CS-498 Applied Machine Learning - Homework 5
CS-498 Applied Machine Learning
D.A. Forsyth --- 3310 Siebel Center
15:30 - 16:45 OR 3.30 pm-4.45 pm, in old money
1320 Digital Computer Laboratory
Mariya Vasileva firstname.lastname@example.org
Sili Hui email@example.com
Daeyun Shin firstname.lastname@example.org
Ayush Jain email@example.com
Ayush Fri - 14h00-16h00 or 2-4 pm, location: in front of 3304
Daeyun Thu - 11h00-13h00 or 11 am-1 pm location: 0207 Siebel/p>
Mariya Wed - 15h00-17h00 or 3 - 5 pm location: 0207 Siebel
Sili Thur - 12h00-14h00 or 12 - 2 pm location: 0207 Siebel
DAF Mon - 14h00-15h00, Fri - 14h00-15h00
or swing by my office (3310 Siebel) and see if I'm busy
Evaluation is by: Homeworks and take home final.
I will shortly post a policy on collaboration and plagiarism
Homework 5: Due 7 Mar 2016 23h59 (Mon; midnight)
You should do this homework in groups of up to three; details of how to submit have been posted on piazza.
Details and description subject to minor changes
- EM Topic models The UCI Machine Learning dataset repository hosts several datasets recording word counts for documents here. You will use the NIPS dataset. You will find (a) a table of word counts per document and (b) a vocabulary list for this dataset at the link. You must implement the multinomial mixture of topics model, lectured in class. For this problem, you
should write the clustering code yourself (i.e. not use a package for clustering).
- Cluster this to 30 topics, using a simple mixture of multinomial topic model, as lectured in class.
- Produce a graph showing, for each topic, the probability with which the topic is selected.
- Produce a table showing, for each topic, the 10 words with the highest probability for that topic.

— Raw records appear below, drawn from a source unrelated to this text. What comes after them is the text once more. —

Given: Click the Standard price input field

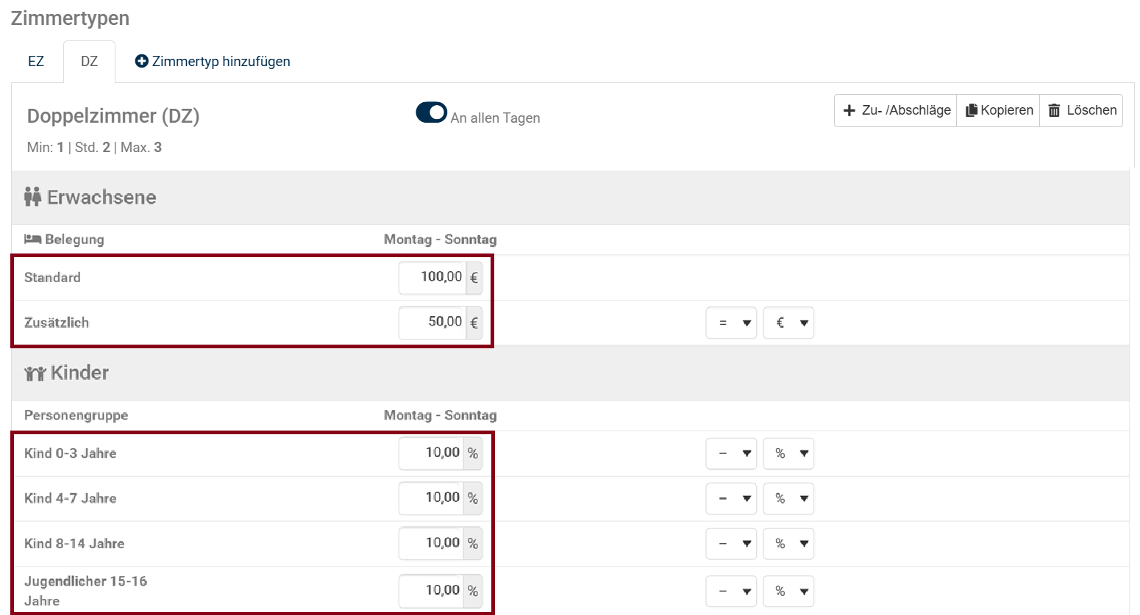Looking at the screenshot, I should (x=432, y=278).
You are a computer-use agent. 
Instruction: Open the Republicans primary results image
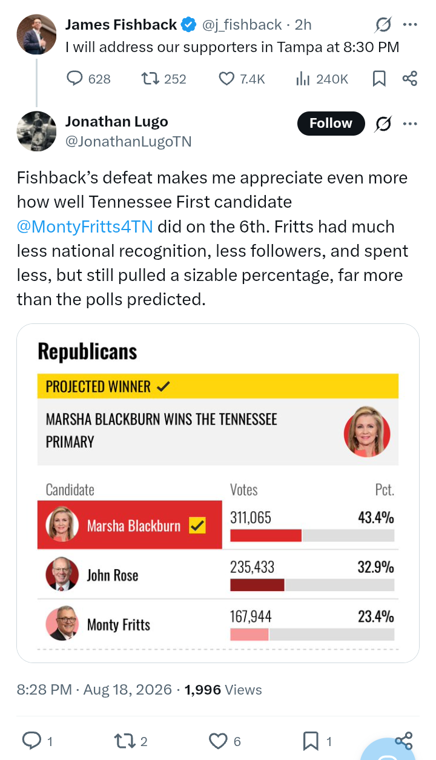click(x=218, y=493)
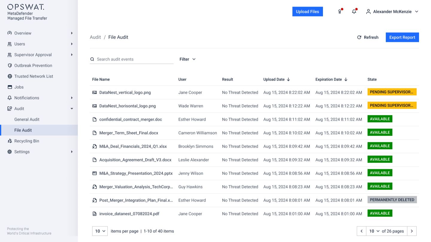
Task: Click the search magnifier in the audit search bar
Action: pyautogui.click(x=92, y=59)
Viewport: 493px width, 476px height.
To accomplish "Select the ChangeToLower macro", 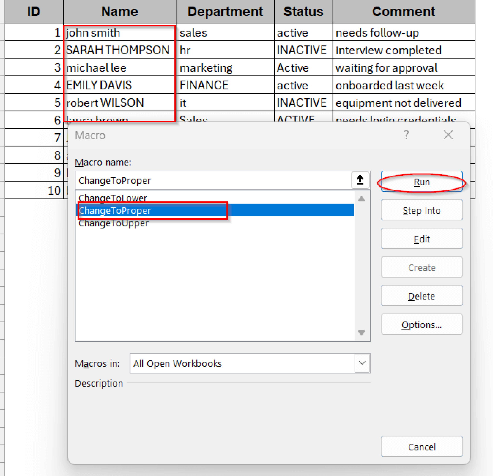I will [x=113, y=198].
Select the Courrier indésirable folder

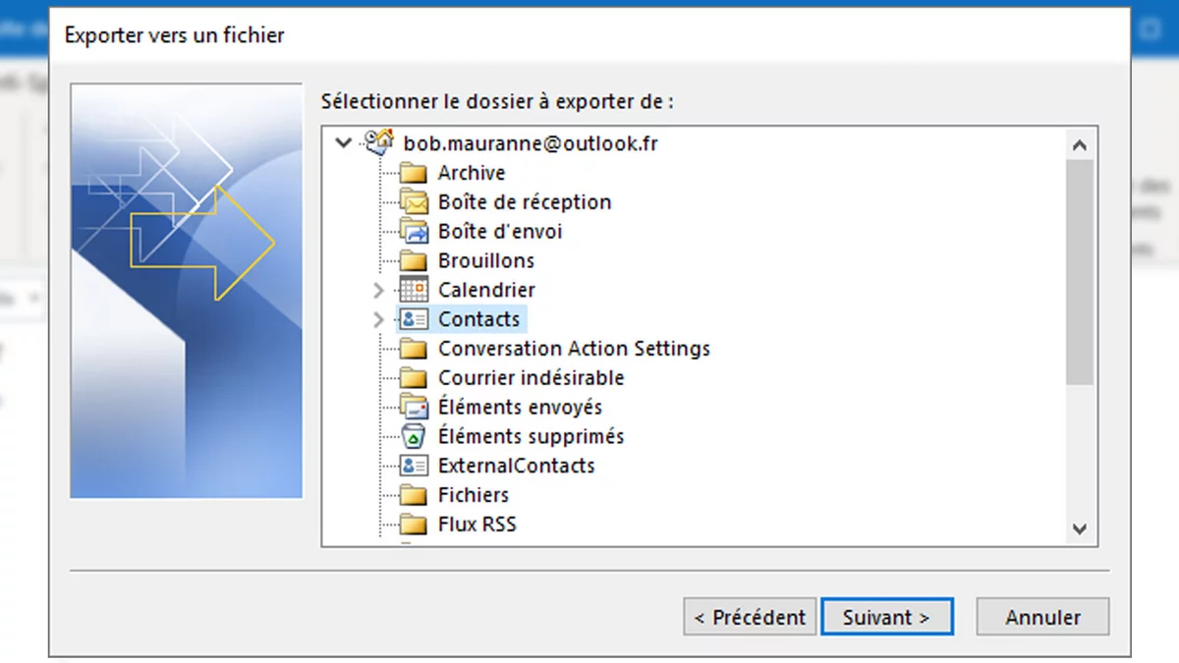531,378
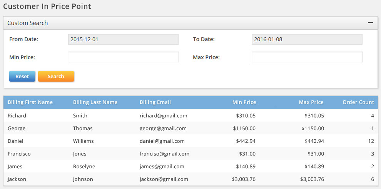Click the To Date field
The width and height of the screenshot is (381, 189).
coord(307,39)
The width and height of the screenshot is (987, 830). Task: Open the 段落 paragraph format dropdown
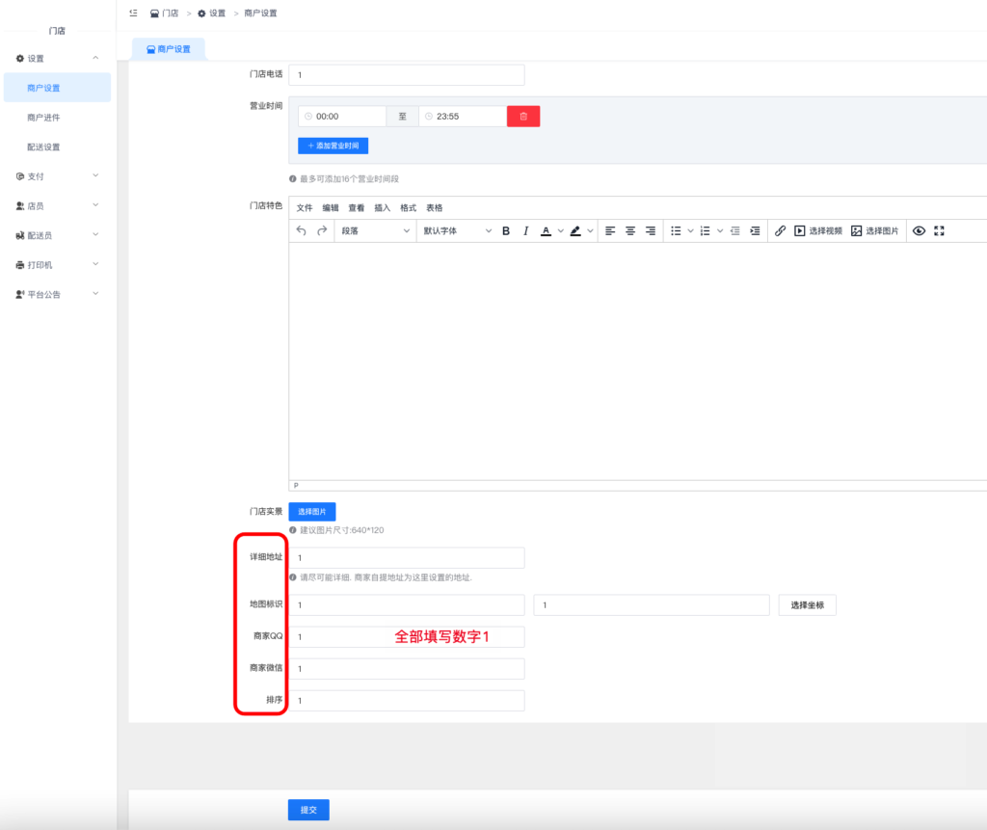point(375,231)
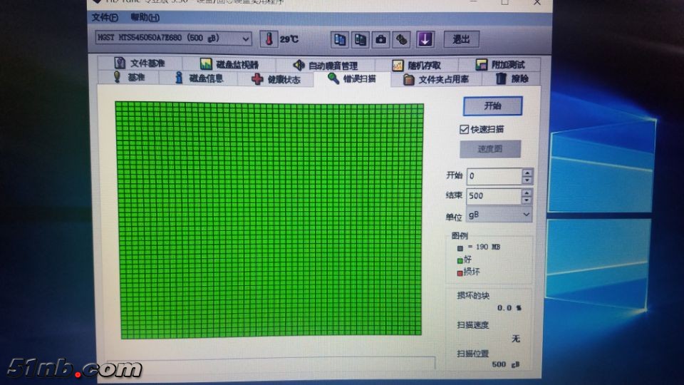Click the copy screenshot to clipboard icon
The height and width of the screenshot is (385, 684).
click(361, 39)
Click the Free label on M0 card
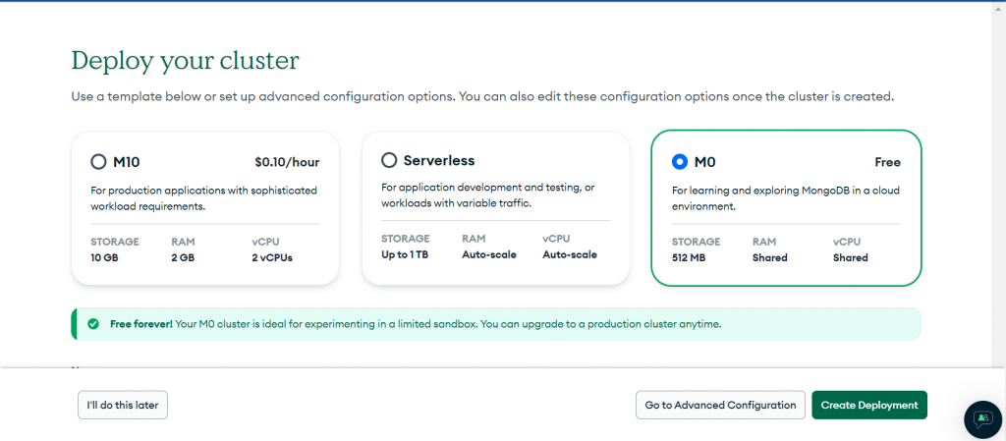 (887, 162)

- Image segmentation using EM You can segment an image using a clustering method - each segment is the cluster center to which a pixel belongs. In this exercise, you will represent an image pixel by its r, g, and b values (so use color images!). Use the EM algorithm applied to the mixture of normal distribution model lectured in class to cluster image pixels, then segment the image by mapping each pixel to the cluster center with the highest value of the posterior probability for that pixel. You must implement the EM algorithm yourself (rather than using a package). We will release a set of test images shortly; till then, use any color image you care to.
- Segment each of the test images to 10, 20, and 50 segments. You should display these segmented images as images, where each pixel's color is replaced with the mean color of the closest segment
- We will identify one special test image. You should segment this to 20 segments using five different start points, and display the result for each case. Is there much variation in the result?